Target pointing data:
= = =

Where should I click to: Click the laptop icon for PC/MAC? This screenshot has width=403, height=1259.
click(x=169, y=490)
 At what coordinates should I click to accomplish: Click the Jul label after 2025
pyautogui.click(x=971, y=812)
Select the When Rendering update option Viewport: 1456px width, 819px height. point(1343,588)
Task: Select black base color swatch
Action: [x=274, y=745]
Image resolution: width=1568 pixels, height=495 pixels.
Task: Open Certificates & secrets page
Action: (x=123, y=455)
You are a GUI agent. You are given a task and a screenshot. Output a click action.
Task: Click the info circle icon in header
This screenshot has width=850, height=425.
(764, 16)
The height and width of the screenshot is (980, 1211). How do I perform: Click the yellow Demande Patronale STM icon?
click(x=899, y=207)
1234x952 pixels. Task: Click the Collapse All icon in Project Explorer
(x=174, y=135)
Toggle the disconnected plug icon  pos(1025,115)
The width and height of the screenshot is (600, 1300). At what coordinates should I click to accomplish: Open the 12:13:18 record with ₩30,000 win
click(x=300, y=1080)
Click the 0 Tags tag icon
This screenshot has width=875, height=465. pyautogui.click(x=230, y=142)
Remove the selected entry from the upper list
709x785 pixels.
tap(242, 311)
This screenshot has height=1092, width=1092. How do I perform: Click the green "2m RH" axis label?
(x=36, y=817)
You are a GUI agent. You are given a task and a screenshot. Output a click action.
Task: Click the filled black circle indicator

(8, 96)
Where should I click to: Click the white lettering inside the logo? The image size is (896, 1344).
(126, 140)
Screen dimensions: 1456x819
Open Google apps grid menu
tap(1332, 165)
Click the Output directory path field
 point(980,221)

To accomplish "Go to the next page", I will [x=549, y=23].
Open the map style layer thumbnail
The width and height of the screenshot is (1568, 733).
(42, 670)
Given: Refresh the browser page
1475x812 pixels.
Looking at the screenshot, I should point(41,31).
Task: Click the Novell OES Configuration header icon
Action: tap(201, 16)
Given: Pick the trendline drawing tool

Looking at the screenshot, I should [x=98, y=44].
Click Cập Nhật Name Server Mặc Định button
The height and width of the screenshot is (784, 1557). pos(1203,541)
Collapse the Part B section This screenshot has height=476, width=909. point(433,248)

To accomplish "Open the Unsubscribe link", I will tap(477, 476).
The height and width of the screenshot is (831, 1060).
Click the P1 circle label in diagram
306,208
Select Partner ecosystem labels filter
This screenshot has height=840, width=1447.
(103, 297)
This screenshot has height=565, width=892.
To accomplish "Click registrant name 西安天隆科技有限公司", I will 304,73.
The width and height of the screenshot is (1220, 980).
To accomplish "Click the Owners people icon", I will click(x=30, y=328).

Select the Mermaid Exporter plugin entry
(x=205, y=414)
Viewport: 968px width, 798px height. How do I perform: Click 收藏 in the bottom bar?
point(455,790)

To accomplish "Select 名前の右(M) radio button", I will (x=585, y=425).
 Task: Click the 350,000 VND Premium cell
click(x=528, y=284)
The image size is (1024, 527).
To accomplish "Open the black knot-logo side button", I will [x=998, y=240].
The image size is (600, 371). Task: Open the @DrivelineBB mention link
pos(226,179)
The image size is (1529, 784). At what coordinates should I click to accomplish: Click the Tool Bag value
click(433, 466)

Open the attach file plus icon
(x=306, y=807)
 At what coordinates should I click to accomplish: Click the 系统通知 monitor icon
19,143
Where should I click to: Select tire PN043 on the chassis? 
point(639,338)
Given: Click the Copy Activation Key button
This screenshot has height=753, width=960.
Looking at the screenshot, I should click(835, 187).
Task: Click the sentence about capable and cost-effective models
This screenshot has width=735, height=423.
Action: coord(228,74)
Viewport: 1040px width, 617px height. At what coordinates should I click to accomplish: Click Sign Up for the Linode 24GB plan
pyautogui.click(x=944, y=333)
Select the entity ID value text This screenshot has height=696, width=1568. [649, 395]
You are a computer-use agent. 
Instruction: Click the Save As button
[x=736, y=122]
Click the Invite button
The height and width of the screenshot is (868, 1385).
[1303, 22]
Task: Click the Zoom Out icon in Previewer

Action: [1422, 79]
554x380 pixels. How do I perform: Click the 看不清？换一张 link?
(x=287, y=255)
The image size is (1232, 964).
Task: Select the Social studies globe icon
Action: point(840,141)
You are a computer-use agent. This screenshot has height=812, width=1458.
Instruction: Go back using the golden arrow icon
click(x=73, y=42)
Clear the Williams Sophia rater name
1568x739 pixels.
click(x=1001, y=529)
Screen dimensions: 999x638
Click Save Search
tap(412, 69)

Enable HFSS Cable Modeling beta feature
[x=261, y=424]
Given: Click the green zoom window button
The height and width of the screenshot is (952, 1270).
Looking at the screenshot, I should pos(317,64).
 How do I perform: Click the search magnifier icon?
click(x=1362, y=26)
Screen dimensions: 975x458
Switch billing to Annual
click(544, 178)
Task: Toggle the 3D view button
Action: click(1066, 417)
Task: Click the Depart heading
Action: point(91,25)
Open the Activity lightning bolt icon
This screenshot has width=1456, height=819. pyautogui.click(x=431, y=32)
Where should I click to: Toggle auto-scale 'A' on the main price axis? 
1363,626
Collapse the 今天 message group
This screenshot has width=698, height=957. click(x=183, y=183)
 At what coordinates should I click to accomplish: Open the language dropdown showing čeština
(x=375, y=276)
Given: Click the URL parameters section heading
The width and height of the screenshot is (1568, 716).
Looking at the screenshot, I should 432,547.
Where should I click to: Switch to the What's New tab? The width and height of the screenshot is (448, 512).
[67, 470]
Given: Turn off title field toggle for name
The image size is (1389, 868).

= = =

Exercise → Can you rewrite the material above as a numbered list, leaving out any blank lines?

Answer for the task →
1. Where should I click to: Click the laptop icon for PC/MAC? This screenshot has width=403, height=1259.
2. click(x=169, y=490)
3.  At what coordinates should I click to accomplish: Click the Jul label after 2025
4. pyautogui.click(x=971, y=812)
5. Select the When Rendering update option Viewport: 1456px width, 819px height. point(1343,588)
6. Task: Select black base color swatch
7. Action: [x=274, y=745]
8. Image resolution: width=1568 pixels, height=495 pixels.
9. Task: Open Certificates & secrets page
10. Action: (x=123, y=455)
11. You are a GUI agent. You are given a task and a screenshot. Output a click action.
12. Task: Click the info circle icon in header
13. This screenshot has width=850, height=425.
14. (764, 16)
15. The height and width of the screenshot is (980, 1211). How do I perform: Click the yellow Demande Patronale STM icon?
16. click(x=899, y=207)
17. 1234x952 pixels. Task: Click the Collapse All icon in Project Explorer
18. (x=174, y=135)
19. Toggle the disconnected plug icon  pos(1025,115)
20. The width and height of the screenshot is (600, 1300). At what coordinates should I click to accomplish: Open the 12:13:18 record with ₩30,000 win
21. click(x=300, y=1080)
22. Click the 0 Tags tag icon
23. This screenshot has width=875, height=465. pyautogui.click(x=230, y=142)
24. Remove the selected entry from the upper list
25. 709x785 pixels.
26. tap(242, 311)
27. This screenshot has height=1092, width=1092. How do I perform: Click the green "2m RH" axis label?
28. (x=36, y=817)
29. You are a GUI agent. You are given a task and a screenshot. Output a click action.
30. Task: Click the filled black circle indicator
31. (8, 96)
32. Where should I click to: Click the white lettering inside the logo? The image size is (896, 1344).
33. (126, 140)
34. Screen dimensions: 1456x819
35. Open Google apps grid menu
36. tap(1332, 165)
37. Click the Output directory path field
38.  point(980,221)
39. To accomplish "Go to the next page", I will [x=549, y=23].
40. Open the map style layer thumbnail
41. The width and height of the screenshot is (1568, 733).
42. (42, 670)
43. Given: Refresh the browser page
44. 1475x812 pixels.
45. Looking at the screenshot, I should point(41,31).
46. Task: Click the Novell OES Configuration header icon
47. Action: tap(201, 16)
48. Given: Pick the trendline drawing tool
49. Looking at the screenshot, I should [x=98, y=44].
50. Click Cập Nhật Name Server Mặc Định button
51. The height and width of the screenshot is (784, 1557). pos(1203,541)
52. Collapse the Part B section This screenshot has height=476, width=909. point(433,248)
53. To accomplish "Open the Unsubscribe link", I will tap(477, 476).
54. The height and width of the screenshot is (831, 1060).
55. Click the P1 circle label in diagram
56. 306,208
57. Select Partner ecosystem labels filter
58. This screenshot has height=840, width=1447.
59. (103, 297)
60. This screenshot has height=565, width=892.
61. To accomplish "Click registrant name 西安天隆科技有限公司", I will 304,73.
62. The width and height of the screenshot is (1220, 980).
63. To accomplish "Click the Owners people icon", I will click(x=30, y=328).
64. Select the Mermaid Exporter plugin entry
65. (x=205, y=414)
66. Viewport: 968px width, 798px height. How do I perform: Click 收藏 in the bottom bar?
67. point(455,790)
68. To accomplish "Select 名前の右(M) radio button", I will (x=585, y=425).
69.  Task: Click the 350,000 VND Premium cell
70. click(x=528, y=284)
71. The image size is (1024, 527).
72. To accomplish "Open the black knot-logo side button", I will [x=998, y=240].
73. The image size is (600, 371). Task: Open the @DrivelineBB mention link
74. pos(226,179)
75. The image size is (1529, 784). At what coordinates should I click to accomplish: Click the Tool Bag value
76. click(433, 466)
77. Open the attach file plus icon
78. (x=306, y=807)
79.  At what coordinates should I click to accomplish: Click the 系统通知 monitor icon
80. 19,143
81. Where should I click to: Select tire PN043 on the chassis? 
82. point(639,338)
83. Given: Click the Copy Activation Key button
84. This screenshot has height=753, width=960.
85. Looking at the screenshot, I should click(835, 187).
86. Task: Click the sentence about capable and cost-effective models
87. This screenshot has width=735, height=423.
88. Action: coord(228,74)
89. Viewport: 1040px width, 617px height. At what coordinates should I click to accomplish: Click Sign Up for the Linode 24GB plan
90. pyautogui.click(x=944, y=333)
91. Select the entity ID value text This screenshot has height=696, width=1568. [649, 395]
92. You are a computer-use agent. 
93. Instruction: Click the Save As button
94. [x=736, y=122]
95. Click the Invite button
96. The height and width of the screenshot is (868, 1385).
97. [1303, 22]
98. Task: Click the Zoom Out icon in Previewer
99. Action: [1422, 79]
100. 554x380 pixels. How do I perform: Click the 看不清？换一张 link?
101. (x=287, y=255)
102. The image size is (1232, 964).
103. Task: Select the Social studies globe icon
104. Action: point(840,141)
105. You are a computer-use agent. This screenshot has height=812, width=1458.
106. Instruction: Go back using the golden arrow icon
107. click(x=73, y=42)
108. Clear the Williams Sophia rater name
109. 1568x739 pixels.
110. click(x=1001, y=529)
111. Screen dimensions: 999x638
112. Click Save Search
113. tap(412, 69)
114. Enable HFSS Cable Modeling beta feature
115. [x=261, y=424]
116. Given: Click the green zoom window button
117. The height and width of the screenshot is (952, 1270).
118. Looking at the screenshot, I should pos(317,64).
119.  How do I perform: Click the search magnifier icon?
120. click(x=1362, y=26)
121. Screen dimensions: 975x458
122. Switch billing to Annual
123. click(544, 178)
124. Task: Toggle the 3D view button
125. Action: click(1066, 417)
126. Task: Click the Depart heading
127. Action: point(91,25)
128. Open the Activity lightning bolt icon
129. This screenshot has width=1456, height=819. pyautogui.click(x=431, y=32)
130. Where should I click to: Toggle auto-scale 'A' on the main price axis? 
131. 1363,626
132. Collapse the 今天 message group
133. This screenshot has width=698, height=957. click(x=183, y=183)
134.  At what coordinates should I click to accomplish: Open the language dropdown showing čeština
135. (x=375, y=276)
136. Given: Click the URL parameters section heading
137. The width and height of the screenshot is (1568, 716).
138. Looking at the screenshot, I should 432,547.
139. Where should I click to: Switch to the What's New tab? The width and height of the screenshot is (448, 512).
140. [67, 470]
141. Given: Turn off title field toggle for name
142. The image size is (1389, 868).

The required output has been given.